On March 11, a letter arrived from the Judge’s clerk Tracy O’Steen. She indicated that just such an event had happened. Taser’s attorney’s filed a Default on the same day that John’s letters hit the Judges desk. Attached to the Taser paperwork was a Plaintiffs’ Application with Notice for Order Temporary Restraining Order. As indicated by the Judge’s attached ruling on the Restraining order, the Judge said that everything presented was protected under the first amendment (see, I knew I was right) and that the images could never be confused as being factual and were not defamation. He also ordered a hearing in his courtroom for April 25th at 1:30 pm to hear arguments as to whether a default judgment should be entered.

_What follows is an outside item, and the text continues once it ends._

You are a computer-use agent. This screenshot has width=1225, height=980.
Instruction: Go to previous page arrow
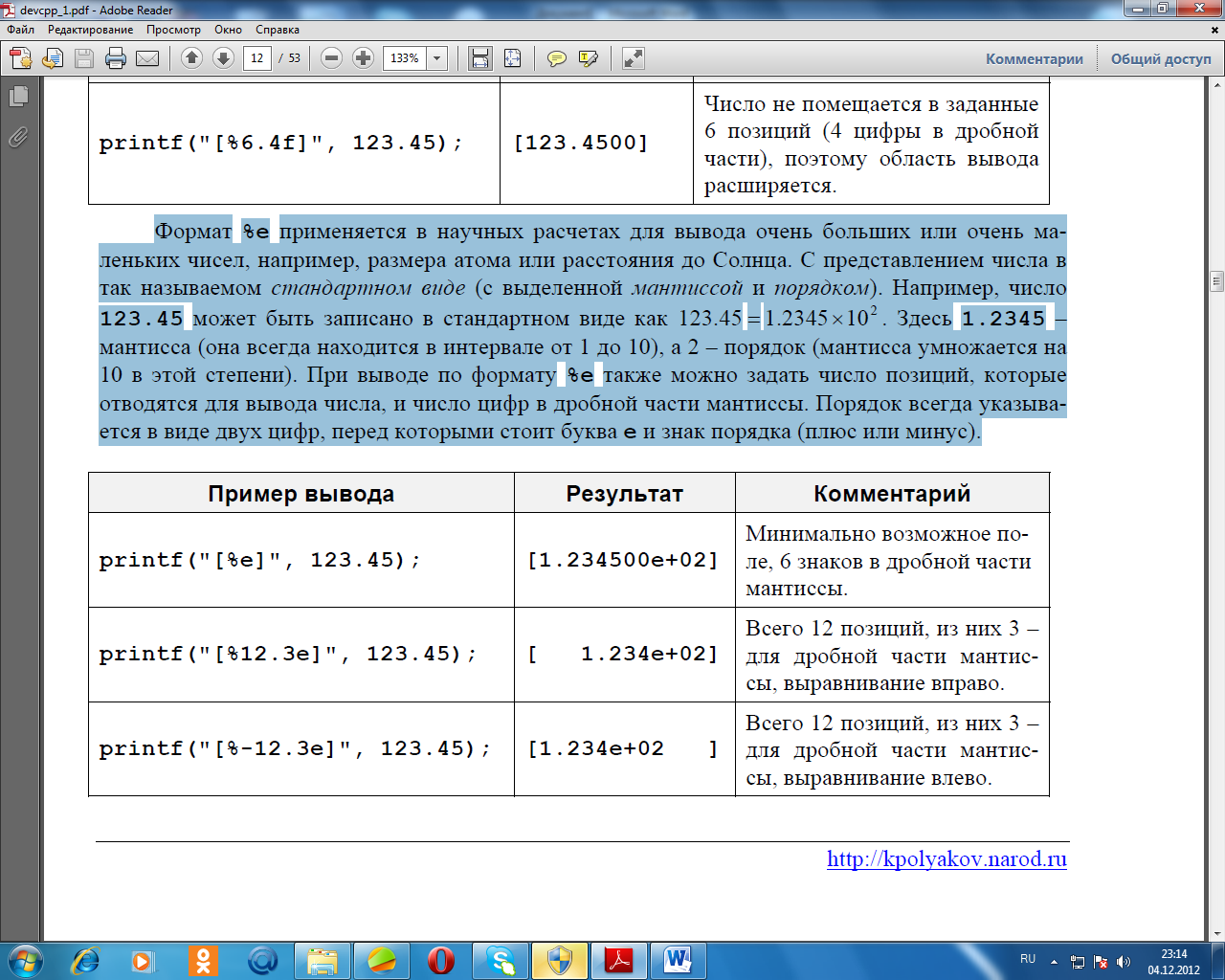(191, 58)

The whole line of crap that Taser’s attorneys couldn’t get in touch with John was bogus. I personally took out of John’s Shop mailbox a Christmas card addressed directly to him from “The Team at Taser International”. Even stranger was the fact that John received a personal invitation to attend the grant opening of the new Taser building on April 1st.
As I am uploading this to the Blog, John is traveling there to appear before his honor at 1:30.
I don’t know if it means anything to you but John is in Phoenix at the same time that Taser is holding their yearly Training and Tactics conference at their new Scottsdale facility. I wonder if Hans will show up in court on Monday.